Thursday, 17 February 2011

Brighton Rock

Wanting to like a film is an interesting phenomenon. It's a better thing to do then wanting to dislike a film which is just unnecessary negativism. But it becomes like a solipsistic version of when you recommend a film to others. You're really keen for them to enjoy it and you're not fully concentrating because of that.

I was really keen to like Brighton Rock. Because it was British. Because it felt like an underdog piece when up against the American Oscar run, the King's speech juggernaut and even the star power of Never Let Me Go. Because it just seemed so unfair that the film came out now and will get buried under the competition when it would have done well in October.

So I almost don't know how I feel about it. There's a part of me that thinks it's a fantastic film and yet I have no courage in my conviction.

It is slightly overdirected. But often done so expertly, visual, tense and beautiful.

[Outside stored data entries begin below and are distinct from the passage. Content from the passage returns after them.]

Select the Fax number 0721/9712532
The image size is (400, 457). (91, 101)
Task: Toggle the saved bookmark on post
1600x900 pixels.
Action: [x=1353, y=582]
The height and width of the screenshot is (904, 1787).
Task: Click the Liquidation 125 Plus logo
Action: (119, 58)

There are some extraordinary clunkers of dialogue and scenes which fizz or leave you feeling your insides tighten.

There is a clunky Catholicism that never feels anything more than an add on. The sense that Pinky is going to hell and knows it, just trying to put off the inevitable, is palpable. Yet none of the scenes or conversations about catholicism feel authentic. When you compare it to Of Gods and Men it's laughable.

Yet I remember how I felt in the last scene at the dread and sadness I felt at what was about to happen and the true ambiguity I felt about what I think would be better to have felt. And I definitely feel I was watching a film that had me, that had got under my skin and made me really care about a character who doesn't exist.

Rose is the defintion of pathetic. Both definitions. You want to shake her and put her to rights for being so stupid, so blind, so hooked into a false destructive belief in romance (it was an interesting choice of film for Valentine's day) and half the time you're ready to give her up because frankly she deserves it.

And yet you want to protect her, a girl broken down by her mousy downtrodden life and given a chance to be a romantic heroine. Someone who if you can get her out of there she can live. She might one day thrive.

Which is more than can be said for pinky. It's pretty common for gangster flicks to get you routing for a criminal to escape. It's a little more to have you half routing for a boy who seems to pump cold malice through his system.

You hope for his redemption. You hope for his escape. You hope that when his friend claims that he's doing something honourable with Rose he's right. That speaking into a record player that he hates her is the conflicts of a scared and damaged soul. Not just a simple malice.

But you know you're kidding yourself. You're copying Rose in giving him strengths he doesn't possess. And you know that Rose would probably drive you to, if not the hate he feels, but a disgust at her total projection and detachment from the reality he's desperately trying to manage.

They are two really strong performances. Tragic youthful romance made more tragic by the presumption on her part that tragic youthful romance is a magnificent thing rather than pathetic drisly miserable.

So yes I think it's a film which deserves more attention then it's getting. And I hope the people who made it are recognised as talent who should be allowed to do tales of such scope again. And that the distributor have learnt not to try and go toe to toe with the Fox Searchlights of this world.

Two postscripts: I loved the backdrop of fights between mods and rockers. It worked brilliantly.

A lot of the big films of the last year seem to be about young people. This may be the first time I've started to consistently see films about people younger than me.